Black Belt Horror, by Reed Lackey

27 Jun

“Chuck Norris vs Michael Myers”

It sounds at first like a fan film: the ultimate exercise in absurd alternate universes imaginings. But the difference here is that this film exists. It was made more than 30 years ago.

Directed by Michael Miller, Silent Rage could have housed exactly the tag line above. Because essentially the film combines the elements of schlocky 80s Chuck Norris action films with the horror stylistics perfected by John Carpenter in the first Halloween film.

The premise is that a man under very specific psychiatric care for homicidal urges is killed after one of his insane rages by none other than the local sheriff. However, when his body is brought to the morgue, it falls into the hands of two doctors developing a new regeneration drug which will allow the body to heal itself. They decide – of course – to test the drug on their newly deceased cadaver, not only bringing him back to life in the process, but making it nearly impossible to kill him since his wounds regenerate almost instantly.

Thankfully, the sheriff is none other than Chuck Norris, who – after dispatching a band of thugs from the local bar and wooing the affections of an old flame – must stop the murderous menace before the entire town becomes a graveyard.

If the premise excites you in the slightest, then you’re in for a treat. If you’ve already rolled your eyes in the back of your head, then don’t bother even trying this one. This is the kind of film that is praiseworthy for its B-grade cheesiness and indictable for all of the exact same reasons. Where the film really tests the patience of its audience is with the set up. The characters are two-dimensional and flatly acted with two exceptions: Ron Silver as Dr. Tom Halman, who was originally responsible for the patient-turned-nightmare, and Stephen Furst, who plays the cartoonish and buffoonish but oddly endearing deputy to Norris’s sheriff. Silver is performing well above the demands of either the script or the production and Furst is almost playing as if he’s in a three stooges short. Both of them, in short, feel like they belong in different films. Norris is his usual stoic self (he acts with his fists, not with his face), but we haven’t shown up to see him provide any range other than his roundhouse.

The villain is intimidating enough, played to icy depths by Brian Libby. The character has literally only one line in the entire film (after all, it is called Silent Rage) making the comparisons to Michael Myers all the more substantiated. The film’s most successful elements are surrounding his rampage specifically. The film actually does suspense and terror quite well (likely because it is practically lifting Halloween’s moments shot for shot), but the surrounding elements of character and story development nearly all fall squarely in either the boring or the ridiculous bucket.
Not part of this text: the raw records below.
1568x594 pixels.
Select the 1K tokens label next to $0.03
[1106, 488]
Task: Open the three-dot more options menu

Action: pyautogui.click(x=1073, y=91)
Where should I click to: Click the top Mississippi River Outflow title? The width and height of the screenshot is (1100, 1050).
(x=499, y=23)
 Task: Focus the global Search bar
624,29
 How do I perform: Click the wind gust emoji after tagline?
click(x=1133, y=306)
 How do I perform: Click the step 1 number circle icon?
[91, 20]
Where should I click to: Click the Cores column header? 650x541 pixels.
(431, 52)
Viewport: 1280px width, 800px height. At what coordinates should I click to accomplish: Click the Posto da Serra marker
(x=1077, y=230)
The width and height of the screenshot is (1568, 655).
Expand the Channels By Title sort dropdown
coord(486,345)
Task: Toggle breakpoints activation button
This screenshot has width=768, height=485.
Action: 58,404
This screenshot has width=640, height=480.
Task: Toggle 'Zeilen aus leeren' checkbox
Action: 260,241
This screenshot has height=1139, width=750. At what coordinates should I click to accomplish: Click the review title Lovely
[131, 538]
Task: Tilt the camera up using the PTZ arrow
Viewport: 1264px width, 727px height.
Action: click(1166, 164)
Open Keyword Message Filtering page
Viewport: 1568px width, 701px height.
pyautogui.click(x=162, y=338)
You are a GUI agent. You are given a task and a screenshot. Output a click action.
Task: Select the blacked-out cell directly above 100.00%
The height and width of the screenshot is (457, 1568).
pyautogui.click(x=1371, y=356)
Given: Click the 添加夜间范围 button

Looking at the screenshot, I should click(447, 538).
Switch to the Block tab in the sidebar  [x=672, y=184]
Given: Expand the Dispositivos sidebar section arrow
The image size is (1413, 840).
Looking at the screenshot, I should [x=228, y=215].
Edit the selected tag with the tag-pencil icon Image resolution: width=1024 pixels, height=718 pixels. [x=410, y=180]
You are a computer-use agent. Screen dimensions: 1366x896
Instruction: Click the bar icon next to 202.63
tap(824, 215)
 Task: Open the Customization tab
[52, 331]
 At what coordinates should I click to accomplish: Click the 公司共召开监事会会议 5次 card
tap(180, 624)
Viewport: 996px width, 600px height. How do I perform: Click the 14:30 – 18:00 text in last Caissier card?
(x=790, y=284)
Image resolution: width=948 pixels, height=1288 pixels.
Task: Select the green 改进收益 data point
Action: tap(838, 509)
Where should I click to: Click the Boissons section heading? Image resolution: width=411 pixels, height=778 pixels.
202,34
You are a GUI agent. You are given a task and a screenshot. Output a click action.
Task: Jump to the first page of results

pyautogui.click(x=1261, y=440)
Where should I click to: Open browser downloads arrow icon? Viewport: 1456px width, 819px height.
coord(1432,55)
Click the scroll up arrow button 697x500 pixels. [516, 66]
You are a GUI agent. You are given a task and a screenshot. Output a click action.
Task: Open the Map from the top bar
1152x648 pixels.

The last third of the film, where the killer has claimed nearly every victim he can claim and is pursuing Norris and his girl to finish the job, is exactly the kind of thing you’d want to see from a film like this. The only possible disappointment is if the viewer wanted more of Norris’s trademark martial artistry. It’s not absent from the film, just a bit slim. This is most likely due to the fact that he’s not squaring off against another martial artist. He’s fighting Michael Myers without the mask and jumpsuit. There’s only so many times you can roundhouse kick someone that just keeps getting up and coming after you.

If it sounds like I’m trashing the film, that couldn’t be further from the truth. But the fact is, you have to maintain a certain healthy expectation if you’re going to sit through 90 minutes of this. And the fact is that when the film tries to be funny or dramatic, it mostly fails. When it tries to be scary, it almost always succeeds. And when it asks Chuck Norris to be Chuck Norris, it lands the perfect roundhouse right to the face.

So if you’ve always wanted to see what it might be like to pit your favorite unstoppable killing machine against your favorite 80s action star, look no further than 1982’s Silent Rage. It’s not a great film, but at times it’s pretty great fun.